SOAL LATIHAN:
[1] Tolong ketik ulang bagian berita letusan Merapi dari "Merapi Batuk Dua" sampai "Yani Semarang ditutup.".
[2] Menurut berita letusan Merapi, bandara mana saja yang ditutup?

• Berita Terkini

    Sabtu, 02 Juni 2018

    Merapi Batuk Dua Menit, Warga Panik

    radarsolo
    KLATEN – Letusan freaktif Gunung Merapi kembali terjadi pada Jumat (1/6) sekitar pukul 08.20 WIB. Kali ini Gunung Merapi bergeliat dengan durasi sekitar dua menit, sedangkan tinggi letusan mencapai 6.000 meter dan terlihat secara visual karena pagi itu cuaca terlihat cerah. Tinggi kolom erupsi yang melebihi 6000 meter membuat peringatan Volcano Observatory Notice for Aviation (VONA) merah dikeluarkan. Bandara Adi Sumarmo Solo dan Bandara Ahmad Yani Semarang ditutup.
    Namun tadi malam, dua bandara tersebut kembali beroperasi.

Entri penunjukan dokumen dan tangkapan layar:

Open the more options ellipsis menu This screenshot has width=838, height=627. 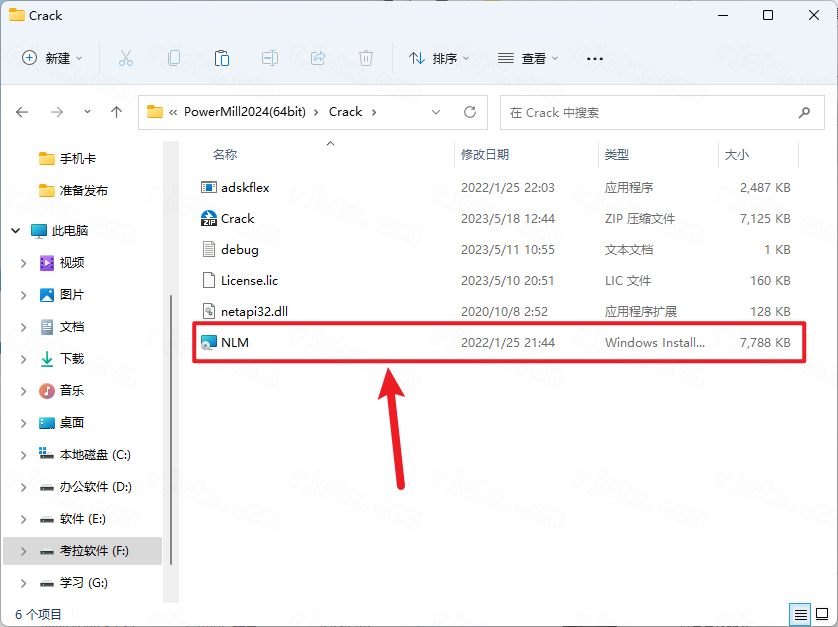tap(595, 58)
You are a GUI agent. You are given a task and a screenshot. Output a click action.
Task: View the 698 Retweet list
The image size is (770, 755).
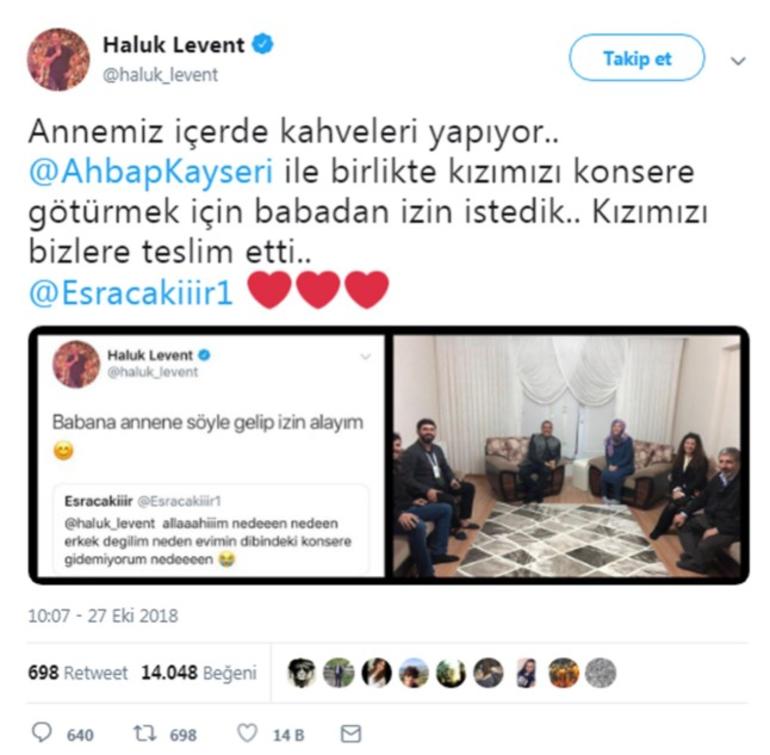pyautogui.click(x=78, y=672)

==

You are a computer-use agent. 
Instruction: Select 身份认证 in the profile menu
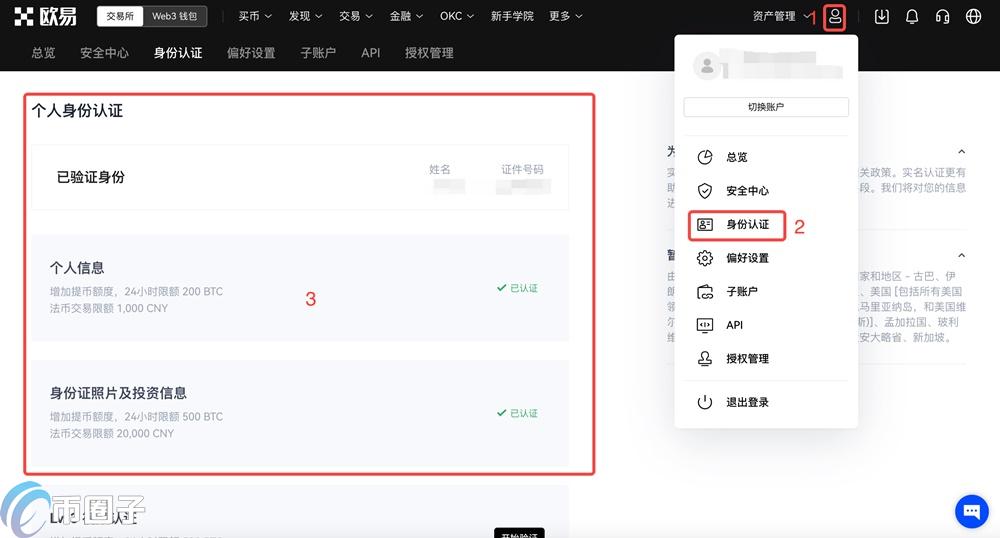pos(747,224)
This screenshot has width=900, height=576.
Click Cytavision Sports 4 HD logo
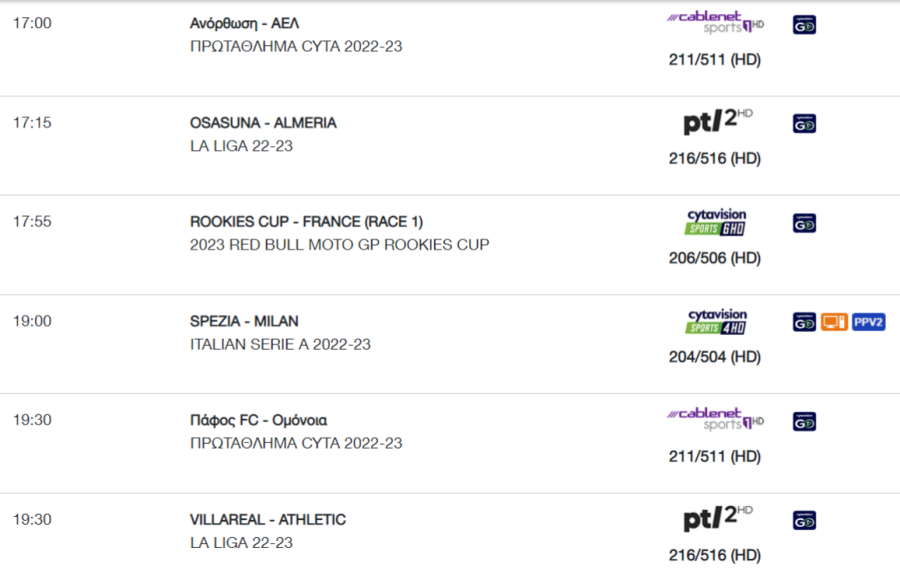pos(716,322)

HASIL:
[1]
Merapi Batuk Dua Menit, Warga Panik

    radarsolo
    KLATEN – Letusan freaktif Gunung Merapi kembali terjadi pada Jumat (1/6) sekitar pukul 08.20 WIB. Kali ini Gunung Merapi bergeliat dengan durasi sekitar dua menit, sedangkan tinggi letusan mencapai 6.000 meter dan terlihat secara visual karena pagi itu cuaca terlihat cerah. Tinggi kolom erupsi yang melebihi 6000 meter membuat peringatan Volcano Observatory Notice for Aviation (VONA) merah dikeluarkan. Bandara Adi Sumarmo Solo dan Bandara Ahmad Yani Semarang ditutup.

[2] Bandara Adi Sumarmo Solo dan Bandara Ahmad Yani Semarang.